Prof. dr hab. Piotr Skubała: - Z naszej polityki związanej z energetyką. Stawianie na nieodnawialne źródła energii, w szczególności węgiel. Wynika to także z przepisów, które pozwalają na palenie w piecach węglem złej jakości. W wielu krajach to prawo jest dużo bardziej surowe, palić można jedynie węglem wysokiej jakości. W Polsce można spalać praktycznie każdy jego rodzaj.
- Są jednak uchwały antysmogowe, które zakazują palenia tego typu złej jakości paliwem.
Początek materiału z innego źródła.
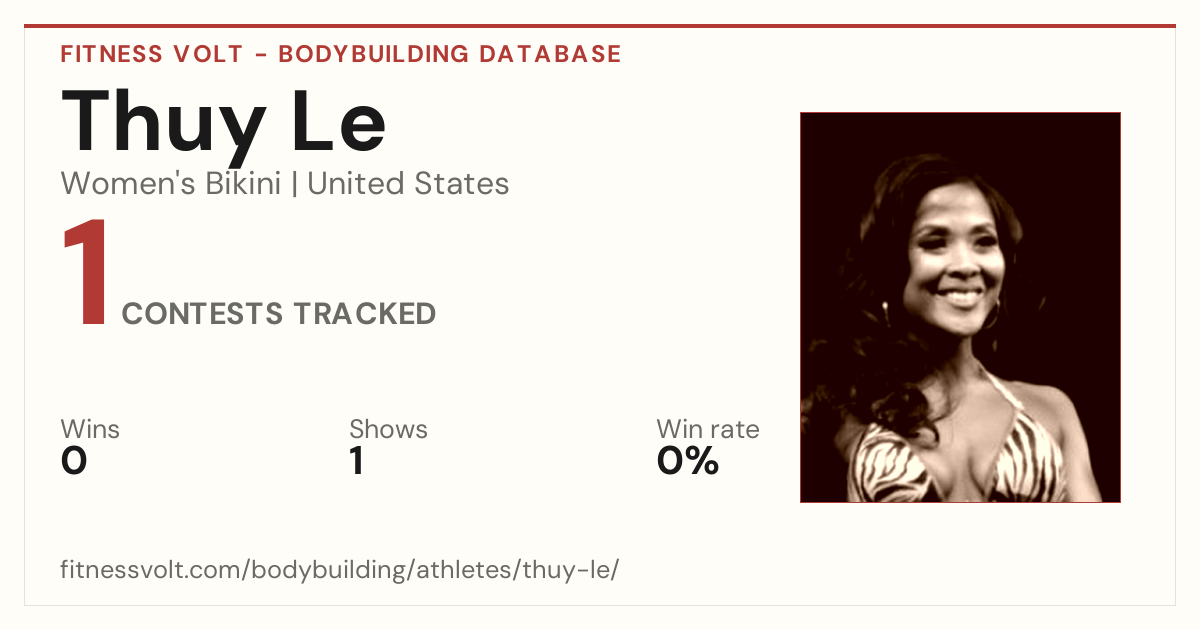The image size is (1200, 630).
Task: Click the red top border line
Action: 600,26
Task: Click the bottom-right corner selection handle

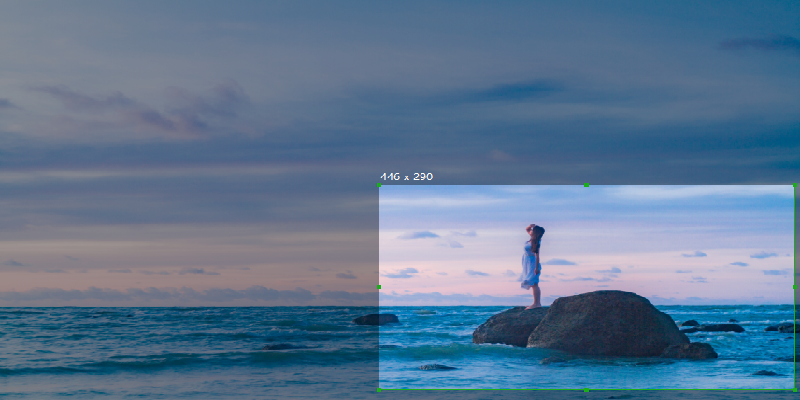Action: click(x=794, y=389)
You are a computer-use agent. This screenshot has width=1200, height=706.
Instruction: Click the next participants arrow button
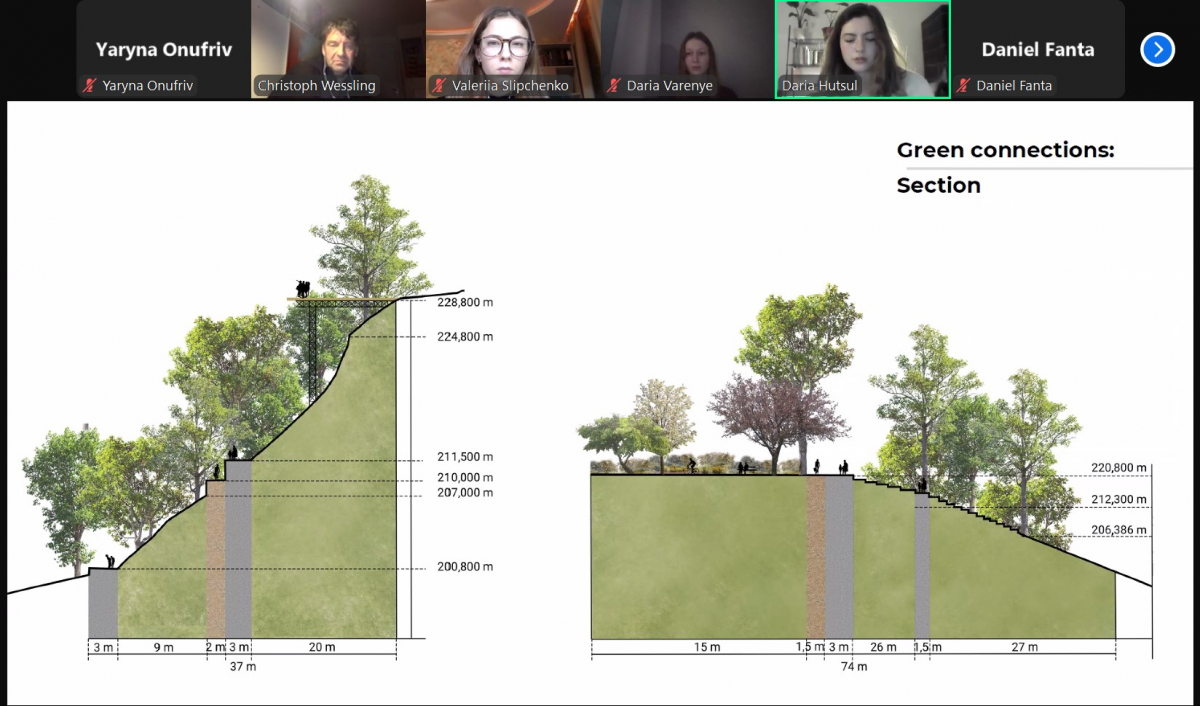[x=1157, y=49]
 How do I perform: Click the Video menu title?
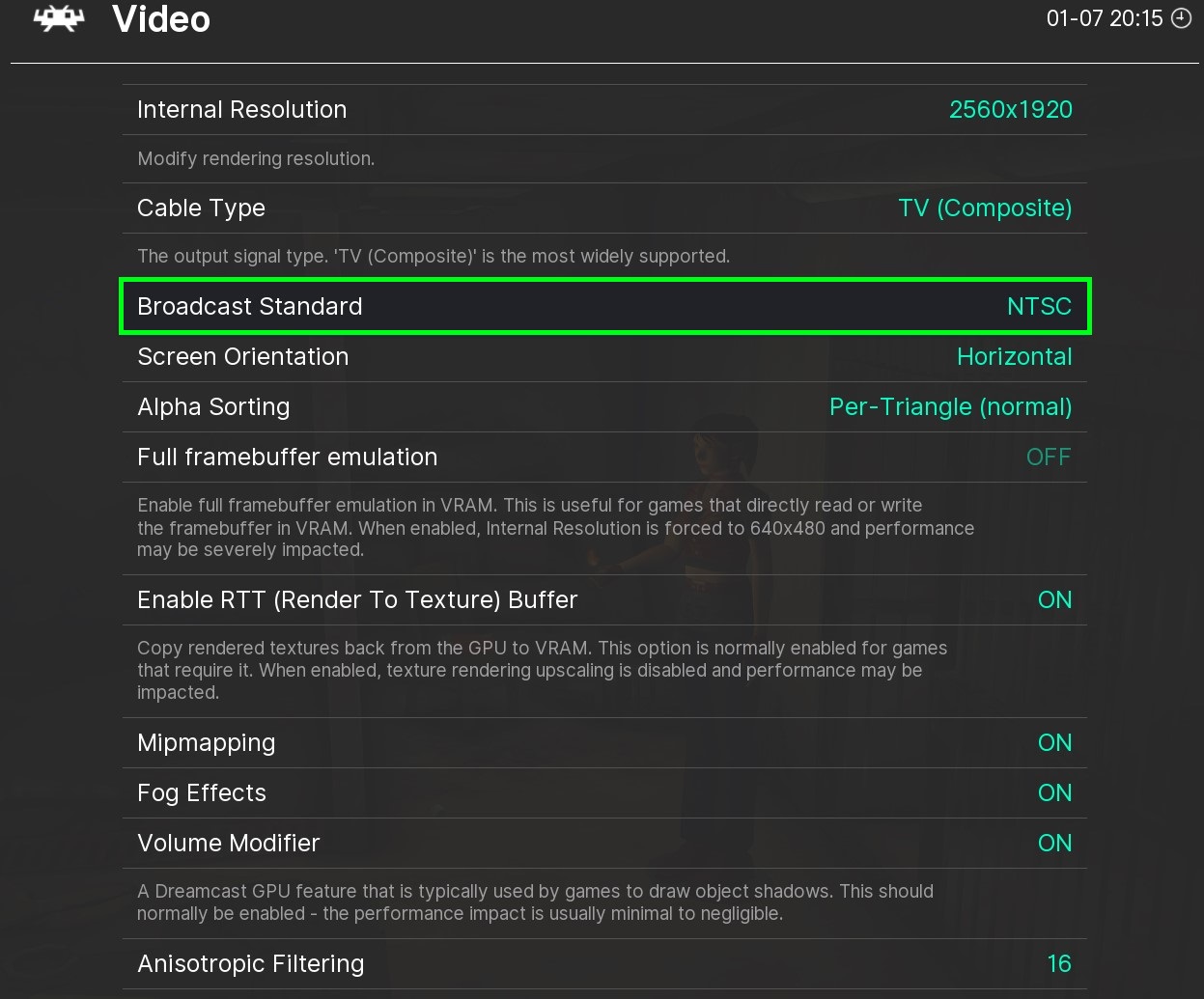point(161,19)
- Rzeczywiście w wielu miejscach, między innymi na Śląsku, weszły w życie uchwały antysmogowe, które zakazują spalania mułów i flotów. Jest jednak jeden problem - nie ma zakazu sprzedaży tego typu surowców. A to sprawia, że te zakazy będą bardzo trudne do wyegzekwowania. I oczywiście spalanie śmieci, niedozwolonych rzeczy - plastyku, mebli itd. To bardzo szkodliwe, ale na szczęście w ostatnim czasie bardzo dużo o tym problemie się mówi. Jeżeli udałoby się wyeliminować spalanie śmieci, wówczas sytuacja uległaby poprawie, ale problem smogu i tak by pozostał. Bo główną przyczyną pojawiania się smogu jest spalanie węglem.
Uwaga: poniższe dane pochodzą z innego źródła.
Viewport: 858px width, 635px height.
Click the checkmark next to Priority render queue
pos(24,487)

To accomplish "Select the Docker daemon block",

- W jednych miastach problemem jest węgiel, jednak w Warszawie piece węglowe nie są tak rozpowszechnione, głównym powodem zanieczyszczeń wydają się samochody?
- Oczywiście, że tak. W stolicy samochody odpowiadają aż za 60 proc. zanieczyszczeń. W Katowicach jest to 20 proc. Do powstania smogu szczególnie dokładają się samochody na benzynę i diesle. Tych czynników jest zresztą wiele więcej. Na przykład - takim naturalnym orężem w walce ze smogiem jest zieleń, drzewa. Tymczasem coraz więcej polskich miast zmienia się w betonowe pustynie. Wystarczy spojrzeć na centra wielu miejscowości, gdzie są pojedyncze drzewa w donicach. A zieleni w postaci parków, skwerów, trawników jest niewiele. Sytuację pogorszyła też ustawa lex Szyszko, która także przyczyniła się do wycięcia wielu drzew. Drzewo dla wielu ludzi jawi się jako przeszkoda, tymczasem jest skarbem - czymś, co daje nam tlen i czyste powietrze.
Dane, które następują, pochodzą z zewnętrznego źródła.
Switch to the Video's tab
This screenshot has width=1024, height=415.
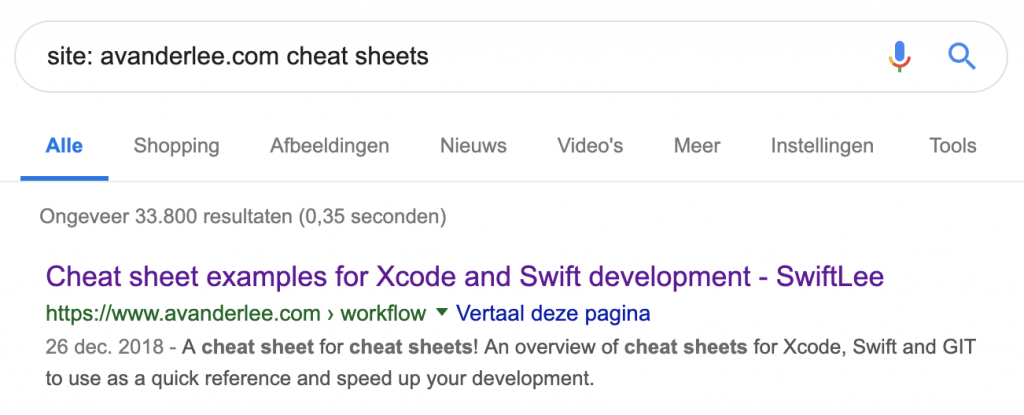coord(590,146)
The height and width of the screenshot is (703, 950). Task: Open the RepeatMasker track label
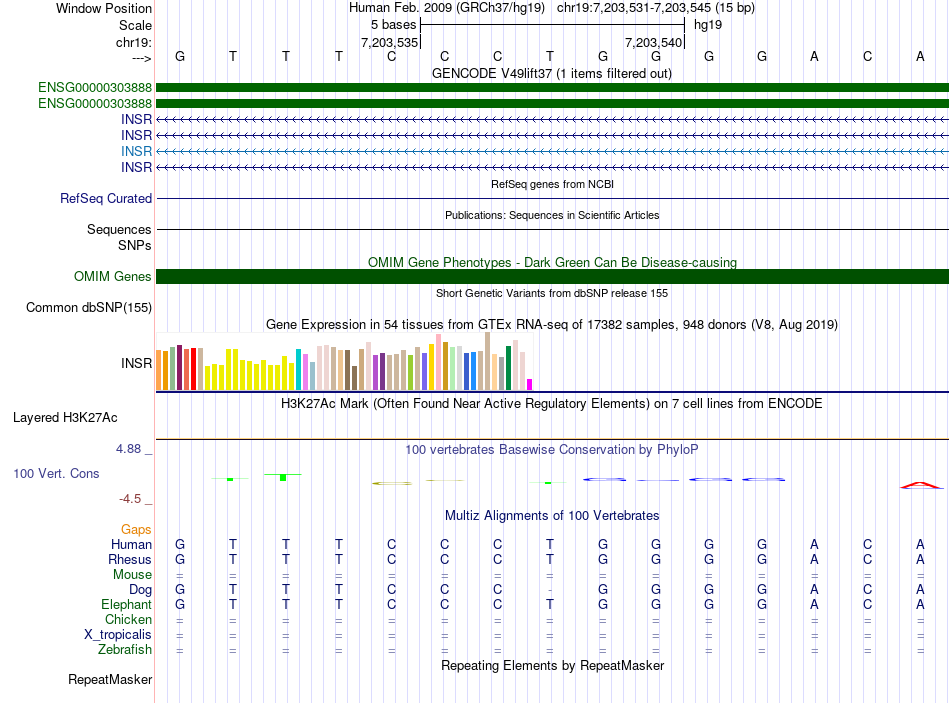click(110, 680)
- Niektóre miasta wprowadzają takie rozwiązania jak darmowa komunikacja w dni, w które jest największe zanieczyszczenie. Czy to krok w dobrym kierunku?
- O tyle, że uświadamia ludziom, że problem istnieje. Że czasem warto zrezygnować z samochodu i skorzystać z komunikacji miejskiej. Dobra organizacja komunikacji miejskiej mogłaby sprawić, że część ludzi zdecydowałaby się na rezygnację z codziennej jazdy samochodem. Ja sam z auta korzystam bardzo rzadko, jeżdżę komunikacją. Dokonałem takiego wyboru ze świadomości oddziaływania samochodów na środowisko. I choć komunikacja w Katowicach nie jest jakaś idealna, to jednak można po mieście poruszać się bez samochodu. Jednak w kwestii samego zmniejszenia smogu jednorazowe akcje w postaci dnia darmowej komunikacji nie zmieniają wiele. Natomiast bardzo dobrym rozwiązaniem byłoby wprowadzenie całkowicie darmowej komunikacji, co ma miejsce w niektórych miastach w Polsce i Europie. Skutecznie przyczyniłoby się do przesiadania ludzi z aut do autobusów bądź tramwajów, a w konsekwencji do ograniczenia smogu.
- Polacy są przywiązani do korzystania na przykład z kominków, węgiel stanowi ważną gałąź gospodarki i źródło zatrudnienia wielu osób. Czy rezygnacja z węgla jest koniecznością, czy też wystarczy, by był on dobrej jakości, a piece i kominy były wyposażone w odpowiednie filtry?
- Docelowo zdecydowanie trzeba będzie dążyć do rezygnacji z węgla i oparcia się na alternatywnych źródłach energii. Oczywiście nie jest to możliwe dziś, za rok, nawet za pięć lat. To będzie proces trwający latami. Jednak o zastąpieniu węgla mówią naukowcy, politycy w innych krajach, do tego się dąży.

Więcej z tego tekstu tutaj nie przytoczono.